##### Material provided

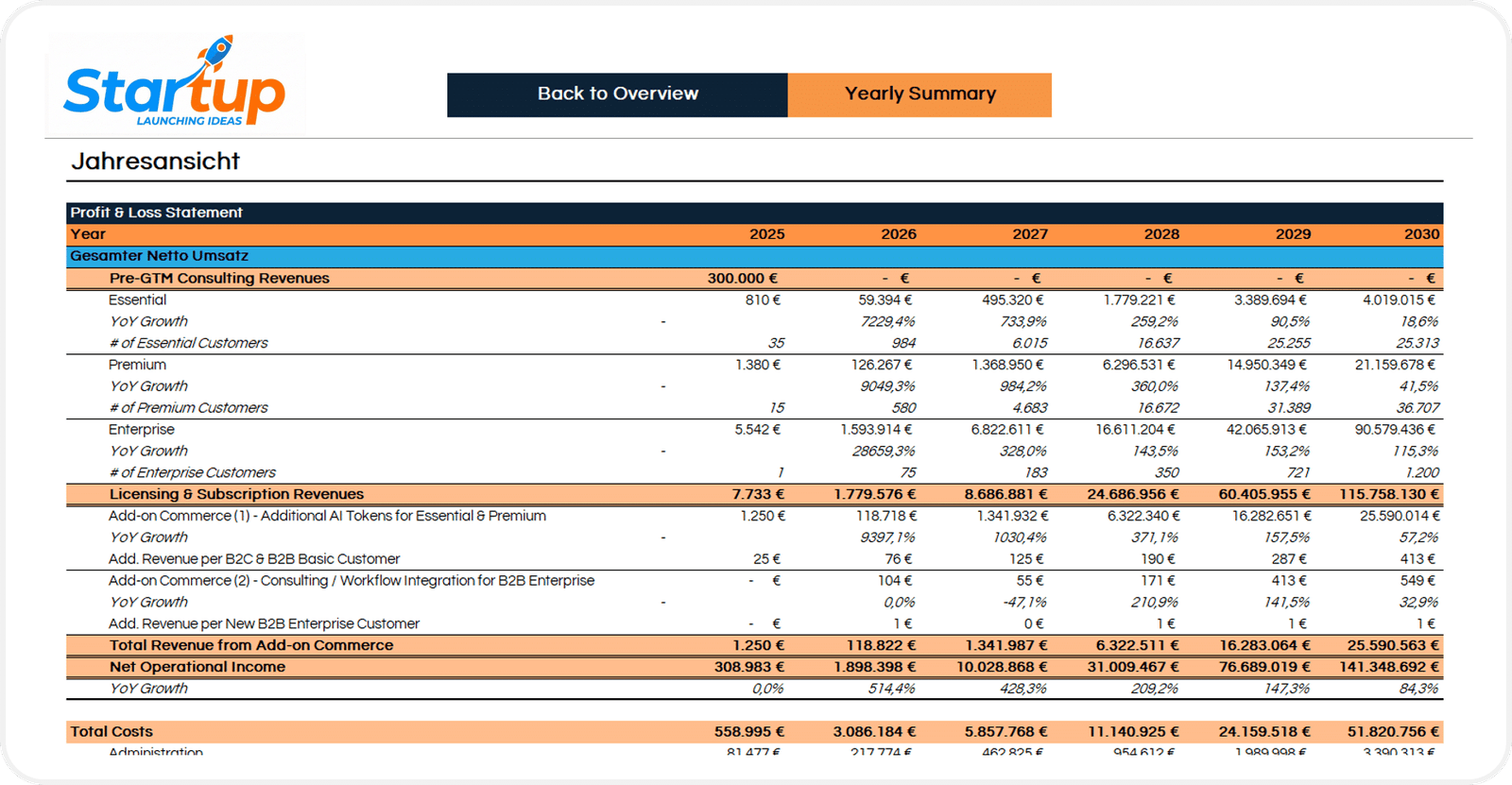Select Add-on Commerce (2) Consulting row
The height and width of the screenshot is (785, 1512).
coord(351,581)
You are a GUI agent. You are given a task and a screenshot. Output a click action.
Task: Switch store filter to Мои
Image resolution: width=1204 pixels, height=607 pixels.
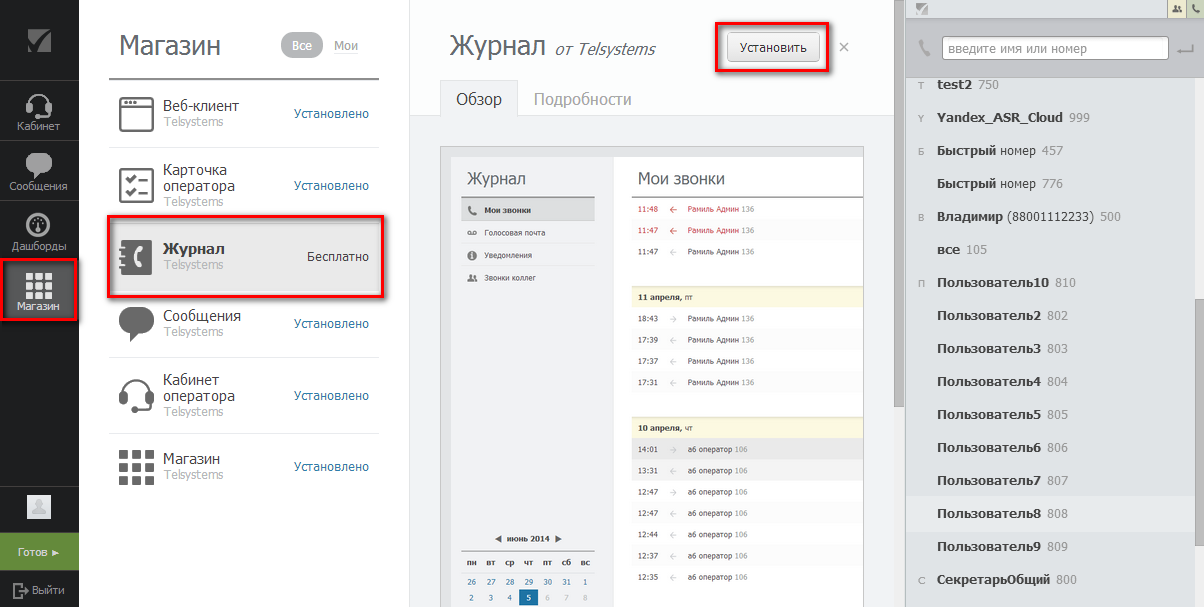click(x=346, y=46)
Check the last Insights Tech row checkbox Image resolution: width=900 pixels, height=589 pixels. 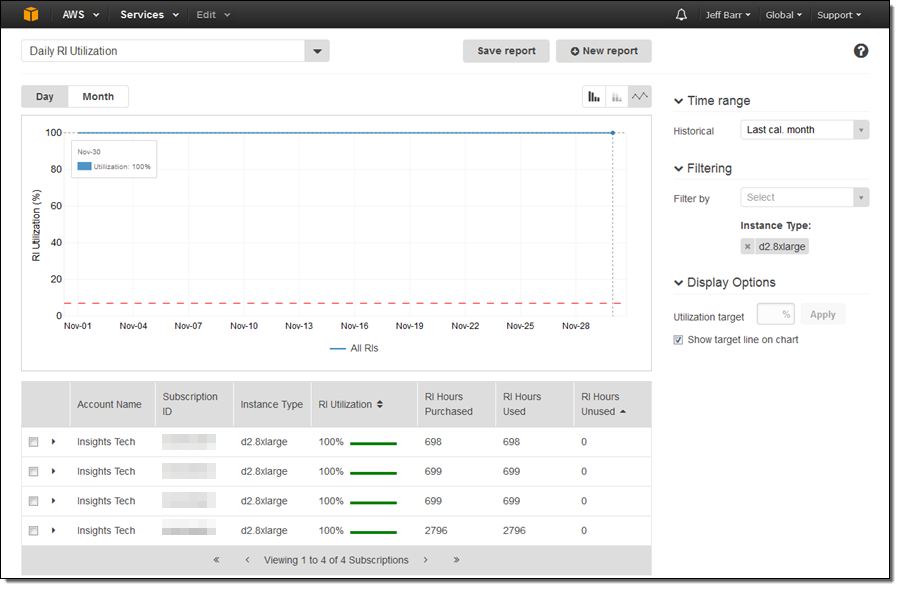pyautogui.click(x=33, y=531)
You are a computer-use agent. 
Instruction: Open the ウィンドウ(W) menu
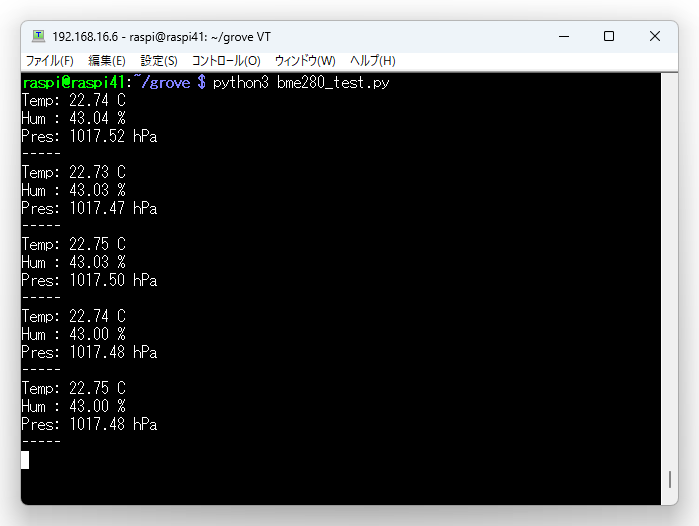(305, 61)
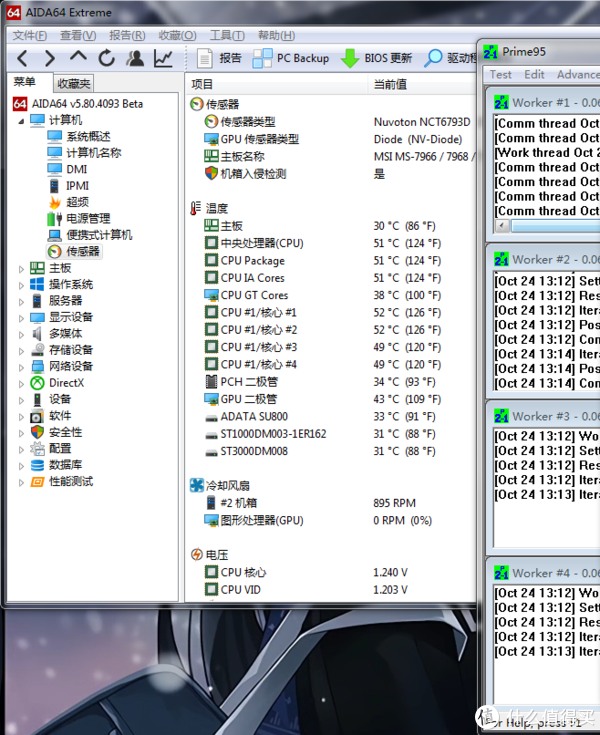Image resolution: width=600 pixels, height=735 pixels.
Task: Open the 工具(T) menu
Action: point(226,35)
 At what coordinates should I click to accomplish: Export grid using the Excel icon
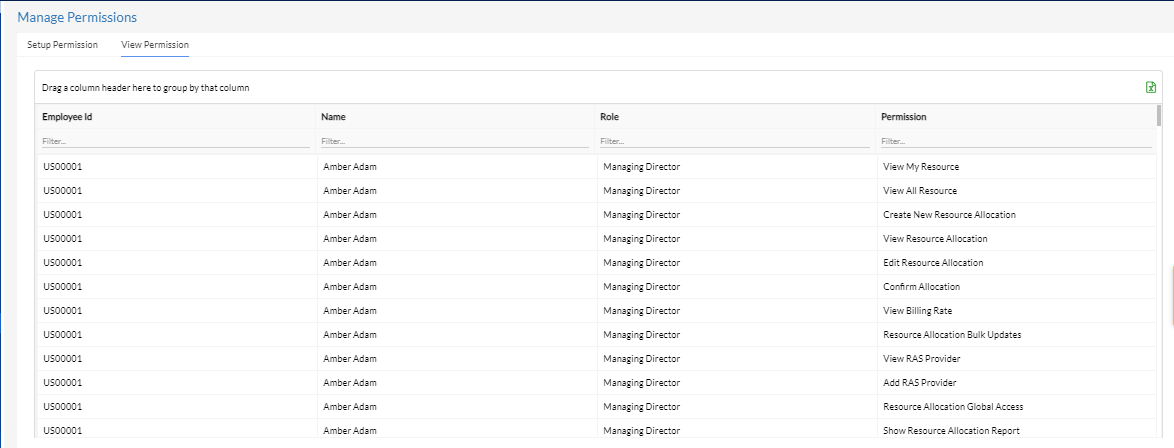click(x=1151, y=88)
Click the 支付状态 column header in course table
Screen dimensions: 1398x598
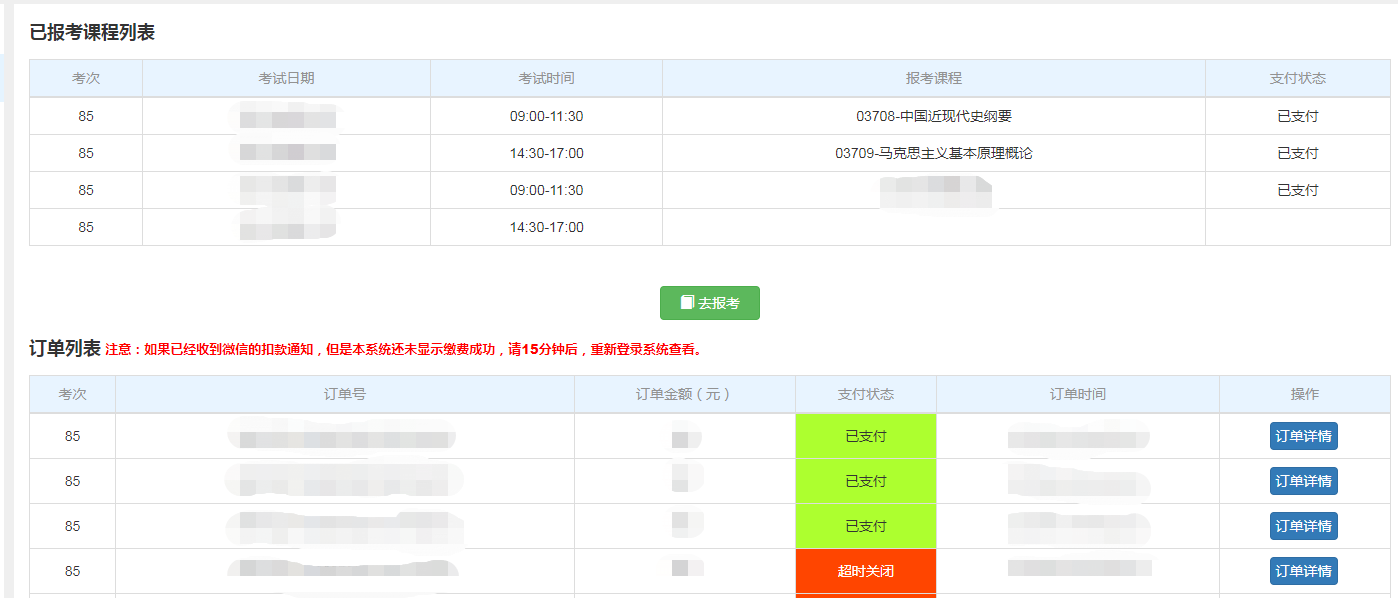(x=1297, y=78)
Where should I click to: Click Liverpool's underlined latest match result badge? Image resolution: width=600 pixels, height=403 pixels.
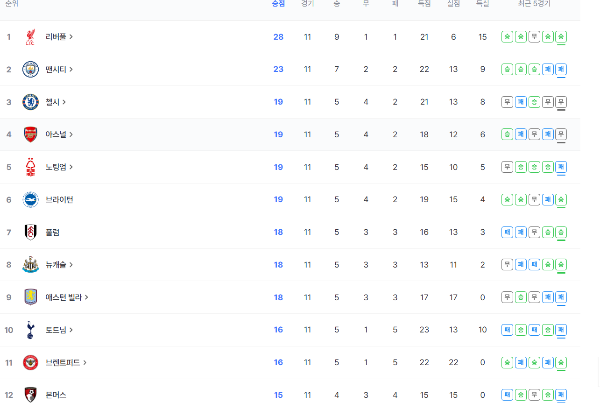[x=561, y=37]
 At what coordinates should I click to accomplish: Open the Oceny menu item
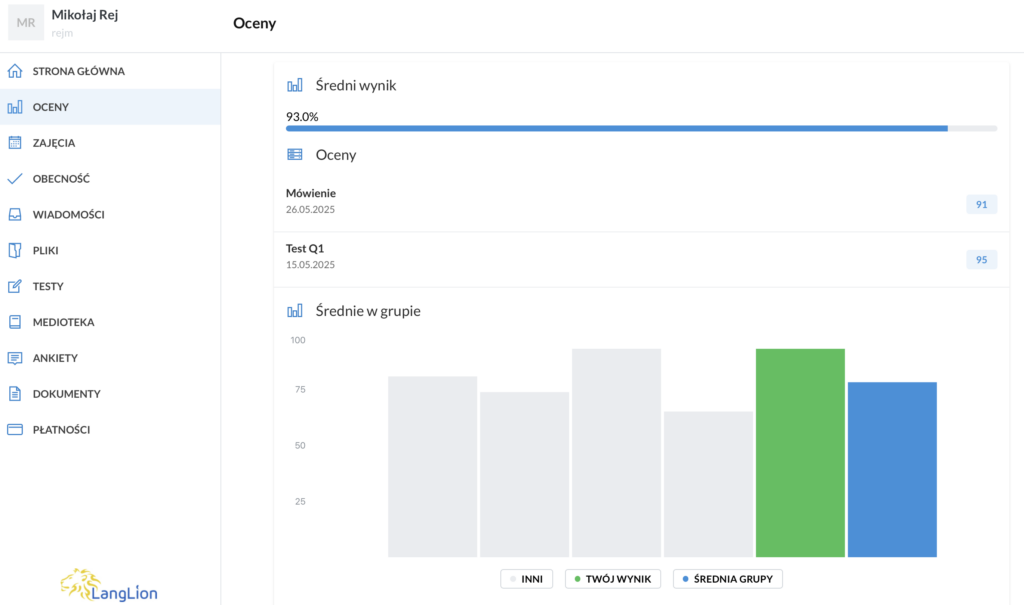click(51, 107)
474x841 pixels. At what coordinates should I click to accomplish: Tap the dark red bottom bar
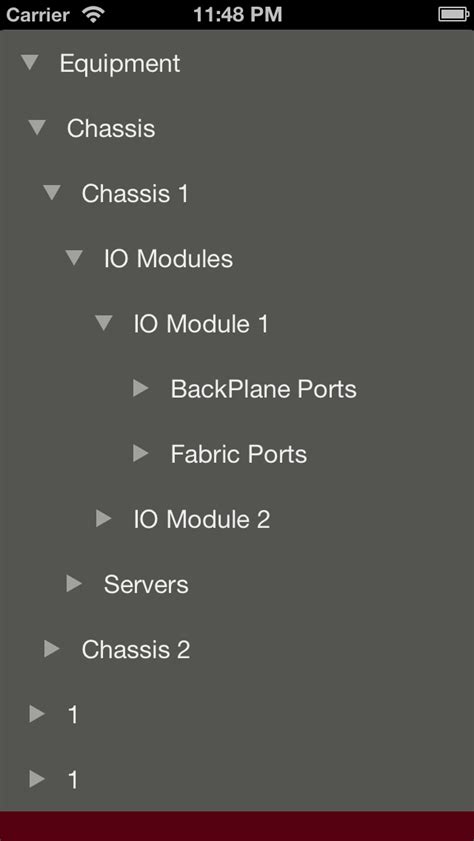tap(237, 826)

##########

◆ **Exercise instructions**: For this exercise, set down exactly the lines that run from the line holding "Screen dimensions: 1398x598" to the last line of the records above; include both end lines and omit pictures.

◆ **Solution to this problem**:
Screen dimensions: 1398x598
(x=1297, y=78)
Where should I click to: Click Liverpool's underlined latest match result badge? Image resolution: width=600 pixels, height=403 pixels.
[x=561, y=37]
 At what coordinates should I click to accomplish: Open the Oceny menu item
click(51, 107)
474x841 pixels. At what coordinates should I click to accomplish: Tap the dark red bottom bar
tap(237, 826)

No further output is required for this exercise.